Die Geschichte hat nur einen Fehler: Sie ist nicht wahr; und nun erzählt Eva, was sich im Nachbarhaus wirklich zugetragen hat, warum die Verpflanzung der Buche, wie ihr später klar wurde, der Anfang vom Ende und das Gartenfest eine Qual war. Beinahe unmerklich streut Martin Enlen von Beginn an Details ein, deren Bedeutung sich zwar erst später erschließt, die aber schon früh erahnen lassen, dass irgendwas nicht stimmt; das gilt neben den irritierenden ersten Bildern auch für den seitenverkehrten Vorspann. Dank der vielen kunstvoll miteinander verknüpften Rückblenden treibt der Regisseur ein ausgesprochen cleveres Spiel mit dem Publikum: weil sich bedrohliche Aufnahmen als völlig harmlos entpuppen, während die Idylle pure Fantasie ist. Der gelegentlichen Kommentarsätze, die Petra Schmidt-Schaller sprechen muss und die allzu literarisch klingen, hätte es überhaupt nicht bedurft.

Allerdings stören sie auch nicht weiter, denn Enlens größte Leistung besteht darin, dass dieses bühnenhafte Drama, in dem die ganze Zeit geredet wird, dennoch vor allem über die optische Ebene funktioniert.
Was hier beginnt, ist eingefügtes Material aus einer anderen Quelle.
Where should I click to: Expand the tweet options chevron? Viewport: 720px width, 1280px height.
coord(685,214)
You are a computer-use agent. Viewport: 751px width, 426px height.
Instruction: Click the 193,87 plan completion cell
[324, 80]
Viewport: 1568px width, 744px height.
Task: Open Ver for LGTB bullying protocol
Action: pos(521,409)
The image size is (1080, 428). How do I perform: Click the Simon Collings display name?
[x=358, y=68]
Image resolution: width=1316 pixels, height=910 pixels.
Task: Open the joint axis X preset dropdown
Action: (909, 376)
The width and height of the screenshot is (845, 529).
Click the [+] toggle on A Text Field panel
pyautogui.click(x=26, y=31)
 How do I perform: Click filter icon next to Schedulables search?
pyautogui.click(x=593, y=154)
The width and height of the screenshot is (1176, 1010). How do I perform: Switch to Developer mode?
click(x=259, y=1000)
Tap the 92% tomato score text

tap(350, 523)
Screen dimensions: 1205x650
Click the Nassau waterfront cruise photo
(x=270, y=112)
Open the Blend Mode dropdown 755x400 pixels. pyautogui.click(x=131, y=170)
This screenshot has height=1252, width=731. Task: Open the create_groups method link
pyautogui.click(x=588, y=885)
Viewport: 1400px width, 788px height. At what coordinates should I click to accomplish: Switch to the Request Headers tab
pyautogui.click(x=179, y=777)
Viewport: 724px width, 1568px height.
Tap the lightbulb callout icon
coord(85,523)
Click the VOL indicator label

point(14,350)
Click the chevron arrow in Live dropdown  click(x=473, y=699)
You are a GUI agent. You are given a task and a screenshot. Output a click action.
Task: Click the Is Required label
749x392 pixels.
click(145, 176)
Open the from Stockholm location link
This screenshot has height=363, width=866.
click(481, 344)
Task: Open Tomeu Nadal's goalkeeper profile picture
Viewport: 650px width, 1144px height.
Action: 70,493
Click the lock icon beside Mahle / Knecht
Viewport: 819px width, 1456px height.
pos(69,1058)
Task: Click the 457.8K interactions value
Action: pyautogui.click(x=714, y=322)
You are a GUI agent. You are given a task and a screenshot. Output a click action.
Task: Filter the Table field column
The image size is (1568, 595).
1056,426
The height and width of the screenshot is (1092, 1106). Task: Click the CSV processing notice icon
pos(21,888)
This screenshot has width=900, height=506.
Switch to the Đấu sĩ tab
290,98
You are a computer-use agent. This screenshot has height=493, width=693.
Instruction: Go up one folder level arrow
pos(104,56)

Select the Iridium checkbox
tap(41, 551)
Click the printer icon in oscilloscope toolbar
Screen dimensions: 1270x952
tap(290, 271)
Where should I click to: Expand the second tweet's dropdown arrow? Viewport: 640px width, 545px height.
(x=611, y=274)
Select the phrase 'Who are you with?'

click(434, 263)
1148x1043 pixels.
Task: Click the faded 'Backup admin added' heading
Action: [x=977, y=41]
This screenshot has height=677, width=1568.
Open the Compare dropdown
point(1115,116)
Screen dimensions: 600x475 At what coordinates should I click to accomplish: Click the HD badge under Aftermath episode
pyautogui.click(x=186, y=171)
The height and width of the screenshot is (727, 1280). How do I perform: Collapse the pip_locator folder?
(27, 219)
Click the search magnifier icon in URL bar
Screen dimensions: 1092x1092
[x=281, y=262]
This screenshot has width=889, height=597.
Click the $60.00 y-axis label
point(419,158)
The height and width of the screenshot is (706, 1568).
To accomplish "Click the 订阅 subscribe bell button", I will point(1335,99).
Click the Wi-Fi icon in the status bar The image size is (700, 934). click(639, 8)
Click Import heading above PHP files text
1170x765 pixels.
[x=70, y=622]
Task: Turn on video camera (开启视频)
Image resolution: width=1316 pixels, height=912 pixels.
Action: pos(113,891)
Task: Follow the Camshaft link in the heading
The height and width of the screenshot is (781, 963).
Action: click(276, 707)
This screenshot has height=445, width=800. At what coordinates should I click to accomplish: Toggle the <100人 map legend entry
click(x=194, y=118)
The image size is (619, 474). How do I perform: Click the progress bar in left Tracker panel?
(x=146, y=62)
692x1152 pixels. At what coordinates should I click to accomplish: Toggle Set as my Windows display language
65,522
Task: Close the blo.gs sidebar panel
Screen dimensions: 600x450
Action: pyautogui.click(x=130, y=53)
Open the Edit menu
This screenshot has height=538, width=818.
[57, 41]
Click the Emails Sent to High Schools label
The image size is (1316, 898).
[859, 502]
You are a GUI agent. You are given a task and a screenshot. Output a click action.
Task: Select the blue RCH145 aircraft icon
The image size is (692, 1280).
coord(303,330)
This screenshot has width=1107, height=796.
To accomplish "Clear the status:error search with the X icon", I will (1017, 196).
Das gilt nicht nur für die schönen kurzen Einstellungen, die beim Blick aus dem Fenster den Wechsel der Jahreszeiten zeigen, sondern vor allem für das Spiel von Petra Schmidt-Schaller, die gewissermaßen eine Doppelrolle verkörpert: In Sylvias Erzählungen ist sie eine offene, lebensbejahende und in der Tat strahlende junge Frau und Mutter; zeigt Enlen ihre Sicht der Dinge, schleichen sich zunehmend Trauer und Wut in die Idylle. Viele Szenen funktionieren zudem auch ohne Worte. Als selbst Sylvia nicht länger verborgen bleibt, dass das harmonische Dasein nebenan Risse bekommen hat, tut Hermann alles, um die Illusion aufrechtzuerhalten, doch es hilft alles nichts. Schließlich muss seine Frau ins Krankenhaus. Die Kamera bleibt auf Distanz, als der Arzt den Gatten informiert, aber Rainer Bocks Körpersprache lässt keinen Zweifel an der Diagnose. Kurz drauf steht Hermann draußen, der Wind reißt ihm den Hut vom Kopf, er reagiert überhaupt nicht; so einfach kann es einfach sein, seelischen Schmerz zu vermitteln. Die letzten Szenen zeigen seine ebenso hilflosen wie vergeblichen Versuche, das Paar dazu zu bewegen, sich wieder zu versöhnen; umso grimmiger ist die Schlusspointe. 

Das Drehbuch ist von der Schauspielerin Edda Leesch, die sich seit einigen Jahren fast nur noch aufs Schreiben beschränkt. Ihre Geschichten, zuletzt zum Beispiel "Zwei verlorene Schafe" über einen  zweifelnden Priester, kommen gern komisch daher, behandeln aber fast immer ernste Themen. Von Komödie kann in diesem Fall keine Rede sein; aber dafür ist das Vier-Personen-Stück eine vorzüglich gespielte Parabel über Schein und Sein.